An “unreasonable” request, according to the Department of Managed Health Care (DMHC), is one that exceeds the minimum level of information required for a competent claims adjudicator to determine the plan’s payment responsibility. California’s new unfair payment practices regulations authorize DMHC to penalize plans (and their contracting medical groups/IPAs) that make such unreasonable demands for documentation.

Physicians should consider keeping a log to record all health plan requests for medical records. (A sample log is available on CMA’s unfair payment practices CD-ROM, “Payor Abuse Matters: React Now.”)

Interest and Penalties on Late Payments
Knox-Keene licensed health plans are required to automatically pay interest and penalties when an uncontested physician claim is not paid within the allowed time frame (30 business days for PPOs, 45 for HMOs). California’s unfair payment practices law authorizes the Department of Managed Health Care (DMHC) to penalize health plans that fail to comply with the new regulations.

When a claim is paid late, health plans (or their contracting medical groups/IPAs) must make interest payments—without the need for any reminder or request—to physicians no more than five working days after the claim is paid. Health plans that fail to make automatic interest payments (calculated at 15 percent a year) must pay an additional $10 penalty per claim.

If the interest due on an individual claim is less than $2, the plan can wait until the close of the calendar month and make a lump interest payment for all late claim payments during that time period. Lump interest payments must be made within 10 calendar days of the month’s end.

Forwarding Misdirected Claims
Knox-Keene licensed health plans and their contracting medical groups/IPAs are required by law to forward “misdirected” claims to the appropriate party for adjudication within 10 business days. A “misdirected” claim is one sent directly to a health plan for payment when in fact a contracting medical group/IPA is responsible for the claim, or vice versa.

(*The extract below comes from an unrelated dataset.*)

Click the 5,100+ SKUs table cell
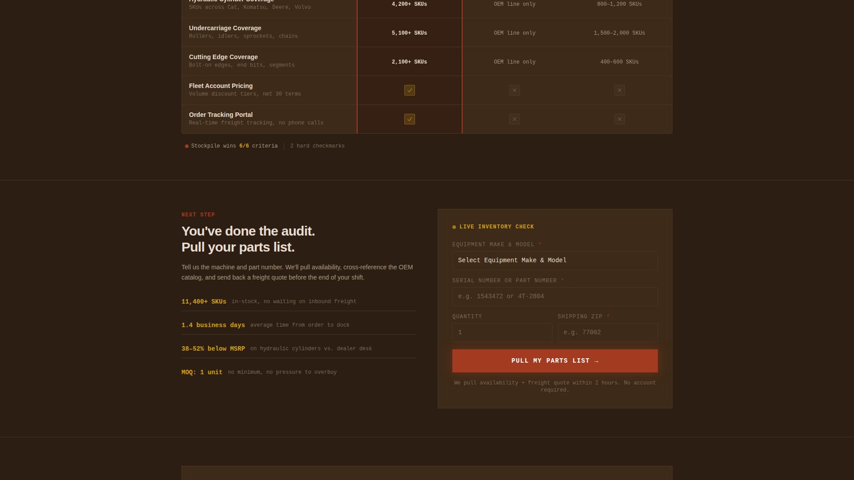 click(x=409, y=32)
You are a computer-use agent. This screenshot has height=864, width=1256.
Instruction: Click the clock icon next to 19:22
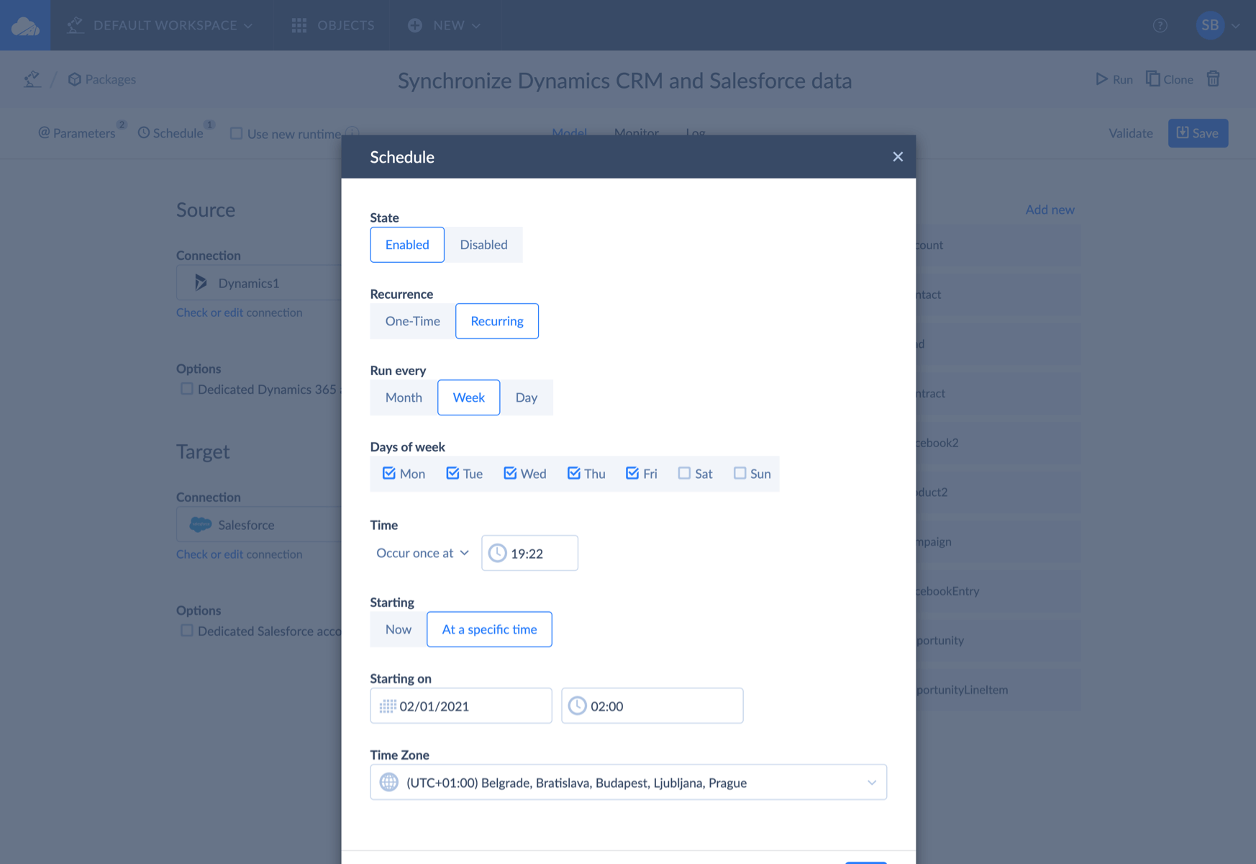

The only exception occurs if a contracting physician mistakenly sends a claim for nonemergency services to a health plan, when it should have been sent to the capitated medical group/IPA. In that instance only, the plan may choose to issue a notice-of-denial with instructions to bill the capitated medical group/IPA. Whether the plan chooses to forward the claim or issue a denial, the plan has 10 days to comply. All claims for emergency services, whether physician is contracting or noncontracting, must be forwarded within 10 days.

    When Claim Is Sent to a Health Plan Instead of Medical Group/IPA
  • Contracted Physician: Plan has 10 days to either send the physician a notice-of-denial with instructions to bill the capitated medical group/IPA (nonemergency claims only) or forward the misdirected claim to the medical group/IPA.
  • Noncontroacted Physician: Plan has 10 days to forward misdirected claims.
  • Emergency Services: Plan must forward claims for emergency services within 10 days.
    When Claim Is Sent to Medical Group/IPA Instead of Health Plan
  • By Contracted or Noncontracted Physician: Whether the misdirected claim is from a contracted or noncontracted physician, the medical group/IPA must forward the misdirected claim to the health plan within 10 days of receipt of the claim.